I went for a hot dog at Frank's tonight with my kids, and saw the RHFC had closed down part of Water St. in Cambridge, preparing themselves for Saturday.

They looked good, and will do Cambridge proud, I'm sure.

Shared with the usual caveats....

http://www.cambridgetimes.ca/cam/news/news_777717.html

Princely plans for Andrew
Jeff Hurst, Cambridge
Cambridge Times Photo

Members of the the Royal Highland Fusiliers of Canada go through drills at the Colonel J.A. McIntosh Armoury.

JEFF HURST, TIMES STAFF

Cambridge Times Photo

Commanding officer Rick Peters (left) and 2nd Lieut. John Ewen during a press conference.

JEFF HURST, TIMES STAFF

Cambridge Times Photo

Prince Andrew

(May 1, 2007)

He may not be getting the key to the city, but when Prince Andrew visits Cambridge Saturday, he will definitely get the royal treatment.

His Royal Highness Prince Andrew, Duke of York, will be in Cambridge Saturday to take part in the Freedom of the City parade from Cambridge Place to the Colonel J.A. McIntosh Armoury. But, his main focus will be spending time with members of the Royal Highland Fusiliers of Canada. It will be his first visit to Cambridge as Colonel-in-Chief of the Fusiliers.

"Really the focus is to get interactive with soldiers," said Rick Peters, commanding officer of the Fusiliers.
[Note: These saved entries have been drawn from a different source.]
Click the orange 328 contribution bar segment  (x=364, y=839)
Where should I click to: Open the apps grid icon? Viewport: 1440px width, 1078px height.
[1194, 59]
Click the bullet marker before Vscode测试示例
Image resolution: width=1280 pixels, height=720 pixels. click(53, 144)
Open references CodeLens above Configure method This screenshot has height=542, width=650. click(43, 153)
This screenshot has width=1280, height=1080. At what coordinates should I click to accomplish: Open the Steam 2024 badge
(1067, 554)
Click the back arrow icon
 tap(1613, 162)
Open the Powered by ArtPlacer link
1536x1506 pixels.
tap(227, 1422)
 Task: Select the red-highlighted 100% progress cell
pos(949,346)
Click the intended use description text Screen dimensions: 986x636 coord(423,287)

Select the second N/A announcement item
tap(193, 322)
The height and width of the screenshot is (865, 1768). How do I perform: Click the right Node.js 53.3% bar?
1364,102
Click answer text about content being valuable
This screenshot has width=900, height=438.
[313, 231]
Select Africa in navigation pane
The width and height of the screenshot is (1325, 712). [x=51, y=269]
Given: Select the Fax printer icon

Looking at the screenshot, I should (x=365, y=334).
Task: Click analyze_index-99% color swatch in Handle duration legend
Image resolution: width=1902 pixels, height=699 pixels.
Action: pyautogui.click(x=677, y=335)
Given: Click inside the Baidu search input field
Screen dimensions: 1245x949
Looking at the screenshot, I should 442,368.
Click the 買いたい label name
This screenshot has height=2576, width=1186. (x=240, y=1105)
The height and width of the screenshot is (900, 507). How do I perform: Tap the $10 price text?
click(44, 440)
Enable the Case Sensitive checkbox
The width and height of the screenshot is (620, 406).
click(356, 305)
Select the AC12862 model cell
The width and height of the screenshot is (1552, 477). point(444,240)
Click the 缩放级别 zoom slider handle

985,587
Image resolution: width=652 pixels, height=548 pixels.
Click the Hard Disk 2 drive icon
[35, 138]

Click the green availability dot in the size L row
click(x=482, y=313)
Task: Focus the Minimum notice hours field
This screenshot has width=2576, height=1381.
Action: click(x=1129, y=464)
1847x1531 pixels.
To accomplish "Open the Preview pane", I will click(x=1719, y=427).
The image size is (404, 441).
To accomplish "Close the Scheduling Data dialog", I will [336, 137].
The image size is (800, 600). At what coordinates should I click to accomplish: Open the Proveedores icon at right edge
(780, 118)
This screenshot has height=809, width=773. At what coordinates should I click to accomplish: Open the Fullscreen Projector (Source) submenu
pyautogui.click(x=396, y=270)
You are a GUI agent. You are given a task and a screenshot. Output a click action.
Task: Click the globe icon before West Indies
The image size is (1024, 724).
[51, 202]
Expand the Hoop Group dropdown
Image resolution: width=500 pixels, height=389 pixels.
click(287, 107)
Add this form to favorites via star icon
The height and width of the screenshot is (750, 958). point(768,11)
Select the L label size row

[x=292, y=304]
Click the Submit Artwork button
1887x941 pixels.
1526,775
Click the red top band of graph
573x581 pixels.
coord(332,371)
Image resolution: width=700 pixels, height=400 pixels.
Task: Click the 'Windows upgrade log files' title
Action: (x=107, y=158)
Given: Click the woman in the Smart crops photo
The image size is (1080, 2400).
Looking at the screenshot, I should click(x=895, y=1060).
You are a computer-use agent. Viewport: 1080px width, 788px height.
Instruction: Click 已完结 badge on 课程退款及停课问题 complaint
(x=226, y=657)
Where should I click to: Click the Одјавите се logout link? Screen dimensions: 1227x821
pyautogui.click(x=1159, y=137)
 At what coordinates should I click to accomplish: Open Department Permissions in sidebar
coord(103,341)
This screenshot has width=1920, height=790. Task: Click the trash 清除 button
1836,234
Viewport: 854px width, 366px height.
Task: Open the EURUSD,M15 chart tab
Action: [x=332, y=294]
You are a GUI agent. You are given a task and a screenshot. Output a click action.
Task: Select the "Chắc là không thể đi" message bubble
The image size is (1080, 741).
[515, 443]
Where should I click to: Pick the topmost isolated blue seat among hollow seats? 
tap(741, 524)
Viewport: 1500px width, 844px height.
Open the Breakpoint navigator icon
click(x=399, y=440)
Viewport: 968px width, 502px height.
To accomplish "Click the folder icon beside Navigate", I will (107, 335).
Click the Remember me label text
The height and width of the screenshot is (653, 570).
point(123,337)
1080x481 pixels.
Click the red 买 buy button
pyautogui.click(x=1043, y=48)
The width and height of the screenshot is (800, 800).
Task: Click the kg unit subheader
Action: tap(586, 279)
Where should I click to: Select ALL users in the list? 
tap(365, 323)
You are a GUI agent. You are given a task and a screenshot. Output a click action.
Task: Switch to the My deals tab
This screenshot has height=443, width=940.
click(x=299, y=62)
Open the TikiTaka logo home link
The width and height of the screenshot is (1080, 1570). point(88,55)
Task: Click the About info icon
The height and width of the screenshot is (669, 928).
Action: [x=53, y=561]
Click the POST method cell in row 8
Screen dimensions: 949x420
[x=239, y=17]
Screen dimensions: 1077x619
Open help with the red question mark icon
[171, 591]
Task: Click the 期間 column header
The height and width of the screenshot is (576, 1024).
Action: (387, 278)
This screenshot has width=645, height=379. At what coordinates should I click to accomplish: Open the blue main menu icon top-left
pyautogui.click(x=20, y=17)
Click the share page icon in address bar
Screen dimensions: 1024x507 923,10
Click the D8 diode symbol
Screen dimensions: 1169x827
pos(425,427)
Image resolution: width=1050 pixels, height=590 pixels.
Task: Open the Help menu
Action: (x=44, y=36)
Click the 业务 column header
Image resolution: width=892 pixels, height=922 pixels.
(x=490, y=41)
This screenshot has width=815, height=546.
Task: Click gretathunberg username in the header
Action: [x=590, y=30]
Prince Andrew will spend Friday evening with soldiers in Kitchener, followed by the parade in Cambridge Saturday morning, then a private dinner and visit with members of the Fusiliers in Cambridge Saturday evening. The parade will be the only public appearance for Prince Andrew.

"He's very well informed on Canadian military methods," said Peters.

The parade, which begins at 10:30 a.m., also includes the tradition of granting Freedom of the City - a privilege to allow a specific military unit to march through the city with drums beating, colours flying and bayonets fixed. The ceremony involves the military unit, led by Prince Andrew, marching to city hall - the band is silent and rifles carried without bayonets. As the unit nears city hall, it is stopped by a police official who then escorts the commanding officer to city hall. The mayor then bestows Freedom of the City on the unit.

John Ewen, 2nd Lieut. of the Fusliers, said approximately 140 members of the Fusliers will be involved in the parade and have been practicing for the past month on tricky marches in preparation for the arrival of Prince Andrew.

"There's been a high level of interest from the soldiers," said Ewen.

The visit has been planned for about a year.


----------



## Pte_Martin (3 May 2007)

Good to hear,  We were told before i transfered to regs that he was comming but i didn't know the date, too bad i can't be there now to see him.


----------



## geo (4 May 2007)

Heh.... 
Does he still carry the monicker "Randy Andy"?

Better get the mothers of Cambridge to keep a close eye on their daughters this weekend  (just in case)


----------



## RHFC_piper (4 May 2007)

On Saturday 05 May 2007, His Royal Highness, Prince Andrew, The Duke of York and the Colonel-in-Chief of the Royal Highland Fusiliers of Canada, will be visiting his Regiment in Cambridge, Ontario.

This is the first Royal visit the Regiment has been graced with in 26 years.  The last visit was by the Regiments former Colonel-in-Chief, Her Royal Highness, Princess Margaret, the Countess of Snowdon, who passed away in 2002.

This visit and parade will serve two purposes; The first being the new C-in-C's first inspection of the Royal Highland Fusiliers of Canada, and the second being a 'Freedom of the City' parade, which has been due since the addition of  the 'Royal' designation to the Highland Fusiliers of Canada in 2000.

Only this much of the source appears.